Multifocal Multiphoton 4Pi Microscopy and Resolution.

The sketch of the optical setup (Fig. (Fig.1)1) demonstrates that our MMM-4Pi microscope consists of two subunits. The head of the MMM-4Pi includes the beam splitter and the objective lenses, each illuminated through balanced interferometric arms. Axial scanning is performed by moving the sample along the optic axis (z), as is also the case with standard confocal microscopes. The multifocal beam-scanning arrangement is shown in the lower part of the drawing. The beam of a mode-locked Ti:Sapphire laser (Coherent, Palo Alto, CA) is split by an array of microlenses of focal length f = 10.7 mm, producing an n × m array of beamlets that, after passing through a dichroic mirror, are focused onto an array of pinholes. The pinholes act as point sources for creating the 4Pi illumination spots in the sample. After passing a pinhole, each beamlet is collimated by an achromatic lens and directed to a rapidly tilting galvanometric mirror. The following lenses ensure that the galvanometric mirror is imaged into the entrance pupils of the objective lenses.
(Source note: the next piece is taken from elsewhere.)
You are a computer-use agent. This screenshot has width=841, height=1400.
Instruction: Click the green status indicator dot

Rapid tilt of the mirror results in lateral scanning of the illumination 4Pi foci in the x direction.

Figure 1
MMM-4Pi setup. An array of microlenses (ML) splits a pulsed laser beam into an array of beamlets, focused onto a pinhole (PH) array. After being cleaned by the pinholes, the beamlets are deflected by a scan mirror and directed to the 4Pi head, where an ...
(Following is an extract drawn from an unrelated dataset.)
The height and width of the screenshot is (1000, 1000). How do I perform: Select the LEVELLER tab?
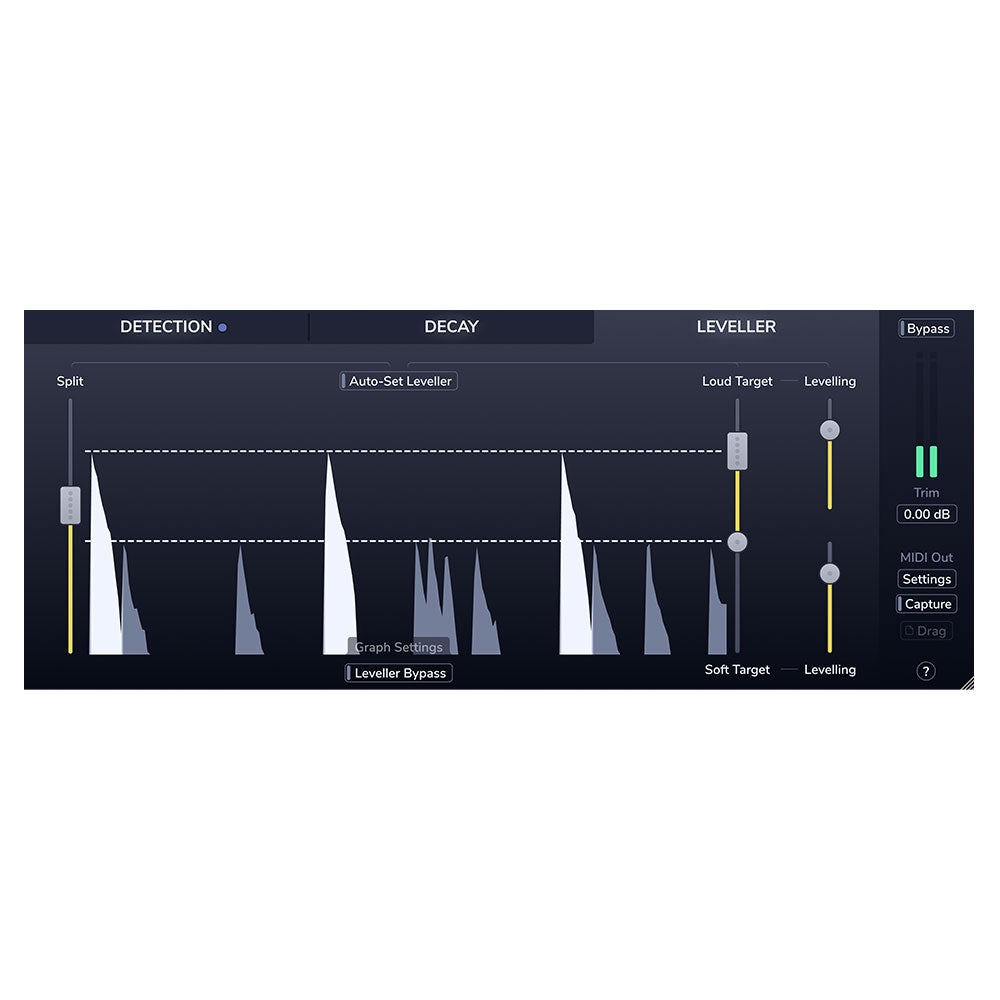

Scanning of the beamlets in the y direction is accomplished by translating the interlocked microlens and pinhole array. The fluorescence is collected by the left objective lens, deflected by the galvo mirror, and back-imaged onto the pinhole array; we refer to this imaging mode as 4Pi confocal of type A. The diameter of the pinholes corresponds to a 1.25 times back-projected Airy disk of the fluorescence light. This slight confocalization allows us to further suppress axial side lobes as well as residual aberrations stemming from the microlenses. After the filtering by the pinholes, the fluorescence light bounces off the long-pass dichroic mirror and is directed to the reflective back side of the galvo mirror, the tilt movement of which scans the array of fluorescence beamlets across a back-thinned charge-coupled device camera (MicroMax 512EBFT, Princeton Instruments, Trenton, NJ). Scanning the fluorescence beamlets with the back side of the galvo mirrors locks the scan of the excitation foci with those of fluorescence (16). n and m range between 4 and 8, so that a total of N = n × m = 16–64 parallel 4Pi foci is typical. Each of them performs ≈4 × 4-μm scans resulting in a field of view of ≈32 × 32 μm2.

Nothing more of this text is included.